One of the biggest problems we're seeing right now is that it's not the complete unit that's counterfeit, it's components of the unit that are counterfeit. The counterfeiters are getting smarter all the time. They're not paying for the research and development into the products, they're cutting corners, using shoddy materials. They're making the product look good on the outside, but on the inside it's not. They haven't invested any money in it.

To control, if you're importing goods, you have to maintain the security of your supply chain, and verify each stage of the process of manufacturing to the point where it arrives in Canada, and then we train the border service to look at things like the cost of the goods. If the price is too good when the product's being imported, that's another sign. U.S. Customs will use that one as well.

12:35 p.m.

Conservative

Mike Wallace Conservative Burlington, ON

Right.

You use the U.S. example quite a bit. The marketplace is ten times the size. So if I were someone who was doing things counterfeit, I may want to go to the United States. I have a better chance of selling the stuff there and getting lost easier because it's ten times the size.

Are they doing ten times as much in terms of protecting? With this registration piece, is everybody involved in that? I can't imagine training every border guard to be able to recognize a counterfeit good.
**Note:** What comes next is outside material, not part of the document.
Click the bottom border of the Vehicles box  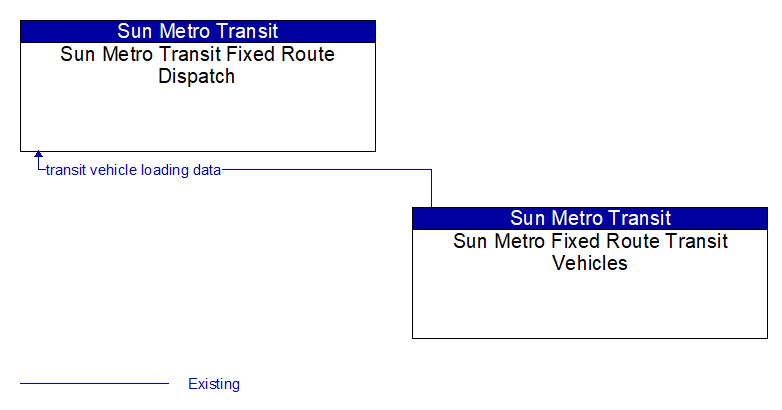click(590, 338)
As you said, you have to open up that circuit breaker there, or that switch, to find out. There's no way you'd expect Canadian border guards to do that.

12:35 p.m.

Manager, Anti-Counterfeiting and Intellectual Property Enforcement, Canadian Standards Association

Terry Hunter

What they do is randomly inspect certain items. Then they'll send me a photograph of a CSA mark on a product and I'll identify it as being counterfeit or not.

So it's just random checks, or audits, I would say, of containers. They don't have to be experts. They just have to check the odd one, and then they'll find them.

12:35 p.m.

Conservative

Mike Wallace Conservative Burlington, ON

Okay.

Thank you very much.

12:35 p.m.

Conservative

The Chair Conservative David Sweet

Thanks, Mr. Wallace.

Now we go to Mr. Harris and Mr. Stewart, who are splitting the time.